LONDON – I’ve spent time with Mel Gibson, who turns 65 today, and always found him to be genial, open and likeable even though he gave me a clue about his demons in an interview in 1984. It’s a shame they got the better of him as he is a good actor and a formidable filmmaker (‘Braveheart’, ‘Apocalypto’).

He had been in Toronto shooting ‘Mrs. Soffel’ with Diane Keaton but we couldn’t sort out a time for me to see him so it ended up a phone interview. He was riding high after ‘The Road Warrior’, ‘Gallipoli’ and ‘The Year of Living Dangerously’ and besides ‘Mrs. Soffel’ he had ‘The Bounty’ with Anthony Hopkins and ‘The River’ with Sissy Spacek due for release. He was friendly and relaxed on the phone until I asked him what he thought of Canada. He said he liked Toronto because it reminded him of Melbourne. 

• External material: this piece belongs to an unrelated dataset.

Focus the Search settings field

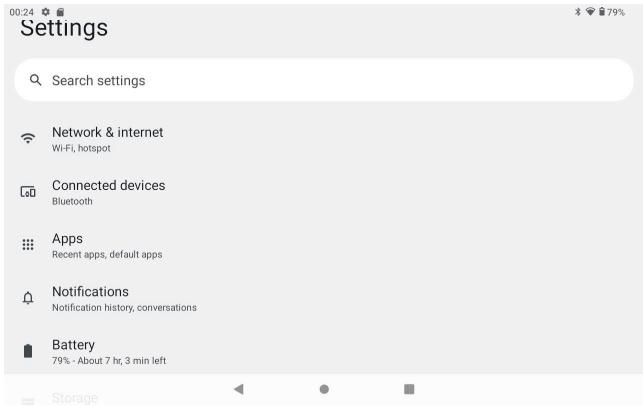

‘The only thing I don’t like about Canada is Bell Canada, the phone company,’ he said ‘They want you to pay the bills before they send you the bill. And if you don’t pay it, they cut you off. Do you believe that bunch of cretins? Unbelievable. They’re mobsters. I even paid my bill and then got cut off, which is doubly distressing. After a little session with them you just want to buy a machine gun and go in there and blast them all. I mean, I wouldn’t do that but I just … you know … they make me so angry.’ 

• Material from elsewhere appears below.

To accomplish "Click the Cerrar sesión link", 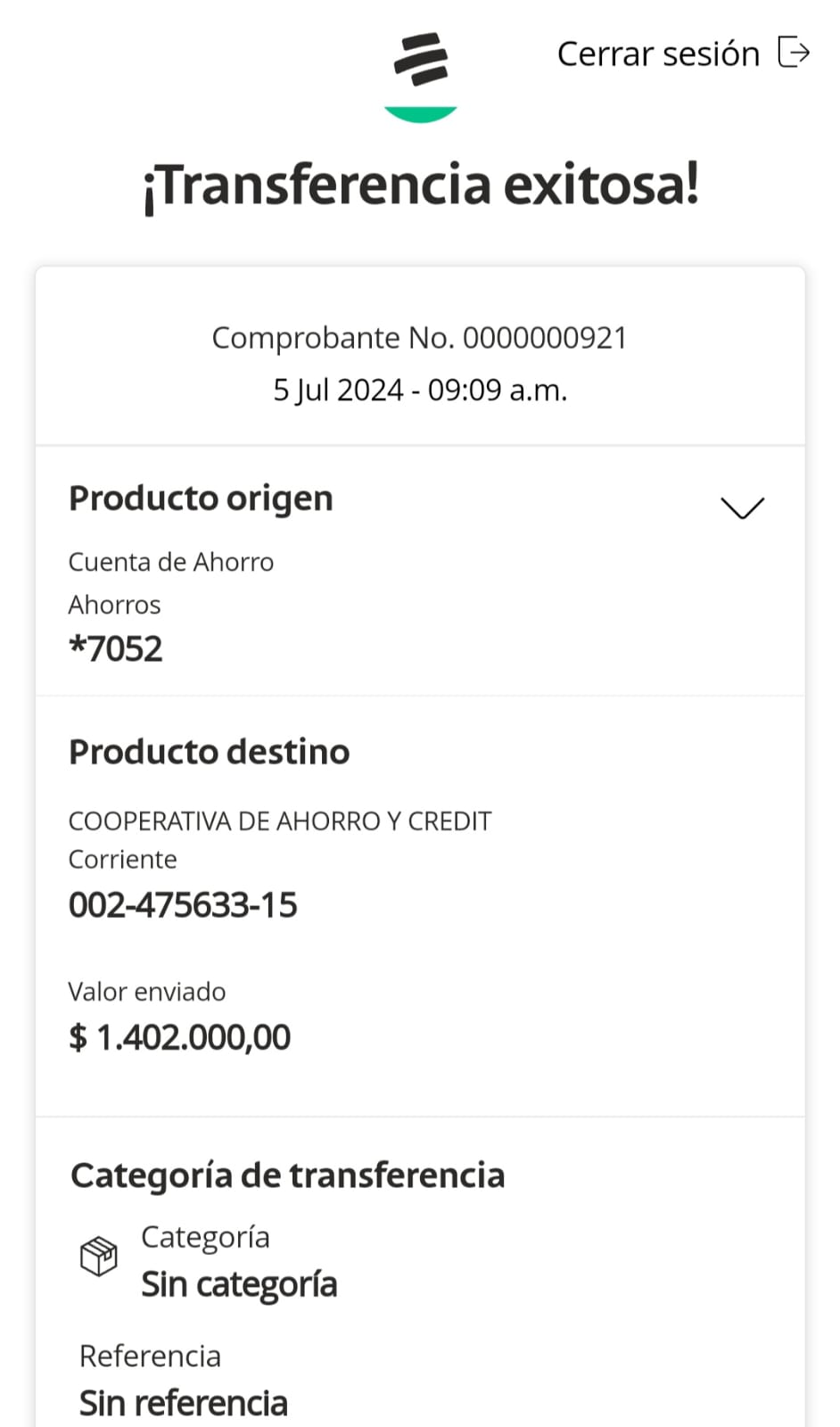I will coord(658,54).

I asked if he’d ever had to overcome any particular obstacle in his life. He said, ‘Ha. Well, you have to overcome certain things, everybody does, don’t they?’ 

‘Anything specific?’

‘No, nothing really springs to mind like that. I mean, do you want me to make something up? I had a problem with the bottle.’ 

‘Now,’ I said, ‘I don’t know if you made that up or not. Did you?